Aujourd’hui, la gauche est revenue au pouvoir. L’espoir réformiste est nettement moins fort. Le PCF n’est plus que l’ombre de lui-même. Le FN a repris le slogan « fabriquons français », il a juste rajouté « avec des Français ». Le PS s’est enfoncé encore plus dans un réalisme capitaliste, il fait payer aux classes populaires la crise du système. La droite et le PS sont pour l’Europe capitaliste, seules les idées sociétales les séparent encore. L’alternance ne gène pas les bourgeois et permet de faire encore illusion. Depuis les années 1980, une fraction du prolétariat n’a jamais connu le travail. Pour beaucoup, il n’y a même plus l’espoir de voir ses enfants prendre l’ascenseur social. La bourgeoisie, depuis 1974, est toujours à l’offensive, pour renforcer « la compétitivité de la France ». Elle est juste freinée par des luttes, 1995, 2010, que les directions syndicales cherchent à désamorcer.
Abattre le capitalisme.
L’immense espoir que mettaient les prolétaires dans l’arrivée de la gauche au pouvoir n’a pas changé grand chose. Ils seraient étonnés, ceux qui avaient donné des années de leur vie et qui rêvaient de la gauche au pouvoir, de voir le résultat. Un meilleur partage des richesses, mais la société n’a jamais été aussi inégalitaire. Des « services publiques » partout, ils ont le plus été privatisés sous Jospin (avec des ministres PCF). La fin de la Françafrique, elle existe toujours. La médecine gratuite, on restructure et on ferme des hôpitaux. Pourtant, l’espoir avait été grand.

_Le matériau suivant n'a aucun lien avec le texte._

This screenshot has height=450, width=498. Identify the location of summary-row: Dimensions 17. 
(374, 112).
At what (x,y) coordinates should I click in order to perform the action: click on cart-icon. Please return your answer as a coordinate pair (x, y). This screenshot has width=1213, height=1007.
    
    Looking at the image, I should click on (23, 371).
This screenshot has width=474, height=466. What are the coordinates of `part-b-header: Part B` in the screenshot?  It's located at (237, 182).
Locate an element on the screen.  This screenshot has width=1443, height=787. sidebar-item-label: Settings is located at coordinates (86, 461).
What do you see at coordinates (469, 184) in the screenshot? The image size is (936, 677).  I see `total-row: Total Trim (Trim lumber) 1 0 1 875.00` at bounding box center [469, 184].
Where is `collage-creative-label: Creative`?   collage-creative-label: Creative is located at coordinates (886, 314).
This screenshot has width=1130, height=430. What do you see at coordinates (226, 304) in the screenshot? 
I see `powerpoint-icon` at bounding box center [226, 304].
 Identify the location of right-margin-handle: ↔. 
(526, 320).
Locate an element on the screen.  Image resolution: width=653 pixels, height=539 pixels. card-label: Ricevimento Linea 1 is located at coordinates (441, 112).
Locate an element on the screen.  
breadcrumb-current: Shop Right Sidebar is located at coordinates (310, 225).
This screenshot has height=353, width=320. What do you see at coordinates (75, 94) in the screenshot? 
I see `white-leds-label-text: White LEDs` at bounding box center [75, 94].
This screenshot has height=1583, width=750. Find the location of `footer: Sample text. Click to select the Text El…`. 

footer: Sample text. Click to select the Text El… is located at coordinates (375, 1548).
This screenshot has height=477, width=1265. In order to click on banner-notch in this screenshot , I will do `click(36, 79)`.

Les propositions bourgeoises que nous devons combattre sont toujours là, le nationalisme et l’individualisme. Ces propositions sont tour à tour cultivées par la bourgeoisie ou des partis la représentant. Il faut les dénoncer inlassablement. Construire un camp, celui des exploités, ne pas choisir un camp bourgeois de gauche contre un de droite. Car c’est le capitalisme qui est cause de notre misère, la crise de ce système ce n’est pas dû à une mauvaise gestion, ou la faute des immigrés. Lever les doutes, donner l’espoir : faire passer l’idée qu’il faut abattre le capitalisme, qu’une autre société est possible. Cette idée se met en route dans les luttes, les résistances, dans nos réflexions, notre organisation. Cela passe aussi par l’étude des expériences, du passé (récent), en sachant en tirer des leçons.